Ultimately, since facilitating payments within Africa does not guarantee big rewards for providers there is a huge disincentive to address the problem. Sub-Saharan Africa has the most expensive remittance structure with an 8.97 percent average cost. 


Problems around currency conversion and monetary policies of most African nations also contribute to its being unattractive to facilitate payment in local currencies.


Additionally, Cross-border payment in Africa faces stiff competition from a pervasive cash culture. In sub-Saharan Africa, more than 80 percent of all transactions are still carried out with cash, thus while mobile money and digital banking, consumers still prefer paying for goods with cash. Hence, rather than invest in digital banking tools, banks prefer to build physical branches to enable their customers have access to more cash.


Unlike developed markets where card acceptance is ubiquitous, card penetration in Africa is less than 5 percent. Even at that, the payment landscape on the continent is fragmented largely riding on more than 277 mobile wallets, more than 500 banks, and several card networks in 55 networks. As a result of the fragmentation, merchants are compelled to work with multiple payment platforms to carry out their business. 


Apart from merchants not being able to facilitate smooth transactions with clients in other African countries, traditional business to business cross-border payments also tend to be slow and opaque. This affects the business and cost structure of remittance service providers, including Money Transfer Operators (MTOs) which handle most personal remittances transactions. 


A World Bank report observed that moving funds through the current corridors requires transferal through the relevant domestic payment systems, which often have different operating hours and are located in different time zones. For certain corridors, the funds must be routed through several banks and intermediaries before they reach their destination, leading to higher fees and slower payment settlement.


“Ecobank already has a platform for all of Africa to trade,” Victor Asemota tweeted from his handle @asemota. “I can send money to 33 countries using Ecobank’s banking app. For some weird reason, nobody is building on this.”


Ecobank’s Rapid Transfer is a mobile application built by the pan-African bank to enhance remittances within Africa and in so doing reduce the cost of payment. The platform also claims to be addressing the long, burdensome and inefficient processes people face in sending money across the continent. 

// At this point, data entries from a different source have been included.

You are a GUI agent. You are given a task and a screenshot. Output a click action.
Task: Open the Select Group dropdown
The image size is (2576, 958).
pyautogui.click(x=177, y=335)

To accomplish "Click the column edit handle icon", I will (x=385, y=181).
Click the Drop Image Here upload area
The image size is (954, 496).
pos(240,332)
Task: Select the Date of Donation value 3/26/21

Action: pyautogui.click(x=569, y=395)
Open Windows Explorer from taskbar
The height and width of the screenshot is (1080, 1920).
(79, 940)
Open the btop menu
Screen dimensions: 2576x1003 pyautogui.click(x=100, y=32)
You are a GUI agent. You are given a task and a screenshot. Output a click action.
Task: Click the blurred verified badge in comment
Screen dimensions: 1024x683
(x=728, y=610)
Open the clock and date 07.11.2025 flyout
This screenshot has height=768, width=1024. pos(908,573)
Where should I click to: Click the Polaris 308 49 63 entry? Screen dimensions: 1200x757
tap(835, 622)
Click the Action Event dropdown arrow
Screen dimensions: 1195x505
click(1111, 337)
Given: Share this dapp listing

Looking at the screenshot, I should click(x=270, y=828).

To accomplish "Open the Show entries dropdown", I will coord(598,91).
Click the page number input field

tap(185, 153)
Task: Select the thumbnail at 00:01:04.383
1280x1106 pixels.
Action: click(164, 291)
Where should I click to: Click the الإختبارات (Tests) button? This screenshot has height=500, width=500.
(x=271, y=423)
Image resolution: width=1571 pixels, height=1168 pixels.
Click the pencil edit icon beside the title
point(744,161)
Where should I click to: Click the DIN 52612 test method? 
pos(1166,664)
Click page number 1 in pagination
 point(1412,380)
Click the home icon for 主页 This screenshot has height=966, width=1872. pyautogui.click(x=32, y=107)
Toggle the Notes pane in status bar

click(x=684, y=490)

Although the Rapid Transfer is touted as a game changer, it will need many collaborators including banks, fintech firms, merchants and regulators work efficiently. This however has not been the case as Asemota also alluded to in his tweets. 


In a statement on their website, Cellulant a fintech firm with operations across Africa, said there is a “Need to make it easier for merchants to digitally pay and get paid. This means providing a one-stop shop where merchants can integrate securely and access checkout options across Africa. Consumers can then pay for goods and services in their local currency using mobile wallets, credit and debit cards, and bank accounts.”


Finding that “one-stop shop” has proven to be more difficult as many African banks have unilaterally launched massive African expansion campaigns with promises of disrupting payments across the continent. Many experts now hope that the coming of the African Continental Free Trade Agreement (AfCFTA) and its full implementation will address the problem. What could help, they say, is African leaders facilitating a single currency system across the continent.